Exercise can Lower Heart Failure Risk
Sixty minutes of moderate exercise per day can reduce heart failure risk by nearly 50 percent, a new study shows.
According to researchers at the Uppsala University, Sweden, an hour of moderate physical activity or half an hour of high-intensity exercise can reduce heart failure risk by 45 percent.
"You do not need to run a marathon to gain the benefits of physical activity-even quite low levels of activity can give you positive effects," said Kasper Andersen, M.D., Ph.D., study co-author and researcher at the Uppsala University in Uppsala, Sweden. "Physical activity lowers many heart disease risk factors, which in turn lowers the risk of developing heart failure as well as other heart diseases."
For the study, the researchers looked at data from 39,805 people without any known incident of heart failure. The research began in 1997 and the participants were between 20 and 90 years of age.
The participants were asked to complete questionnaires about their lifestyle, eating habits, smoking, exercise and medication use. The researchers then divided the participants on the basis of their physical activity levels: light such as walking, moderate such as jogging/swimming, and heavy such as training for sports.
Heart failure is when the heart can't pump enough blood in the body. The condition usually occurs when the heart muscles weaken with time.
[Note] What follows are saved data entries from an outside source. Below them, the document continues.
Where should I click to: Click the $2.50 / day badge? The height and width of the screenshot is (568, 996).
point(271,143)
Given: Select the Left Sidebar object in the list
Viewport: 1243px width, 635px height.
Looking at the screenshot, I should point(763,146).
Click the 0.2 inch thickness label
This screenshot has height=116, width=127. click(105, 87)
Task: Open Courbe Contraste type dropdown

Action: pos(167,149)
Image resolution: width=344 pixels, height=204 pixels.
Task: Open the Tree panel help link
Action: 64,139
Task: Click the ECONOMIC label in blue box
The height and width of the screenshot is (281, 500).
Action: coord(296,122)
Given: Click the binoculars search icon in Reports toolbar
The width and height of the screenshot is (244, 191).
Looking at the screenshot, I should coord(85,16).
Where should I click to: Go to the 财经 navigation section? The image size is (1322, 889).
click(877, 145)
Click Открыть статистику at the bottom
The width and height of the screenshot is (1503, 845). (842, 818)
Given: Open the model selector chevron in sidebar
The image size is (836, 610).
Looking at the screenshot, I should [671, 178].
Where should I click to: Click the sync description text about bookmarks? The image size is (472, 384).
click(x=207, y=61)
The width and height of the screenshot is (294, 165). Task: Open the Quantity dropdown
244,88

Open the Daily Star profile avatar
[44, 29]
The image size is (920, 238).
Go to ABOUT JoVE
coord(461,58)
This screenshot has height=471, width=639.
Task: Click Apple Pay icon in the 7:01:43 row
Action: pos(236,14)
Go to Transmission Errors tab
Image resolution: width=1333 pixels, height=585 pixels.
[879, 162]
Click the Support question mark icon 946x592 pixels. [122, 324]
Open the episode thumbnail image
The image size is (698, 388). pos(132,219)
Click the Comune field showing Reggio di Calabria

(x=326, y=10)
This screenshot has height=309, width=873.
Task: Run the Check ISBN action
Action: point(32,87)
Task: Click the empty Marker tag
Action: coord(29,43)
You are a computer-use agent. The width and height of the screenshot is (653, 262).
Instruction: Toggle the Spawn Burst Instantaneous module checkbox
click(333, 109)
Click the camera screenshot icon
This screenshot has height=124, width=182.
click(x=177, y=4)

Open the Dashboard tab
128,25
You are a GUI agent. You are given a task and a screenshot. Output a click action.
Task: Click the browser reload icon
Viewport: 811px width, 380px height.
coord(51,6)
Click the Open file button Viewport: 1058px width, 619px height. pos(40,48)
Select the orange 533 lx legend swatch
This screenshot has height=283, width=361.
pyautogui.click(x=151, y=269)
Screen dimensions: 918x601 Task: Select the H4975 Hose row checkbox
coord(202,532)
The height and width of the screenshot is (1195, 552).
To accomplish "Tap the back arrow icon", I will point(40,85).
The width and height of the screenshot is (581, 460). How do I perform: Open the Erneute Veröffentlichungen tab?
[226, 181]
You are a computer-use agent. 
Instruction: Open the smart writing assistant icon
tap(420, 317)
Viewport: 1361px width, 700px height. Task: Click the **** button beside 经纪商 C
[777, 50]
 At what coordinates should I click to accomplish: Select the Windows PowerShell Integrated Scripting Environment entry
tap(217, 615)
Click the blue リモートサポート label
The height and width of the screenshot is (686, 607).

Previous research has shown that moderate exercise keeps the heart healthy.
"The Western world promotes a sedentary lifestyle," Andersen said in a news release. "There are often no healthy alternative forms of transportation; in many buildings it is hard to find the stairs; and at home television and computers encourage sedentary behavior."
The study is published in the journal Circulation: Heart Failure.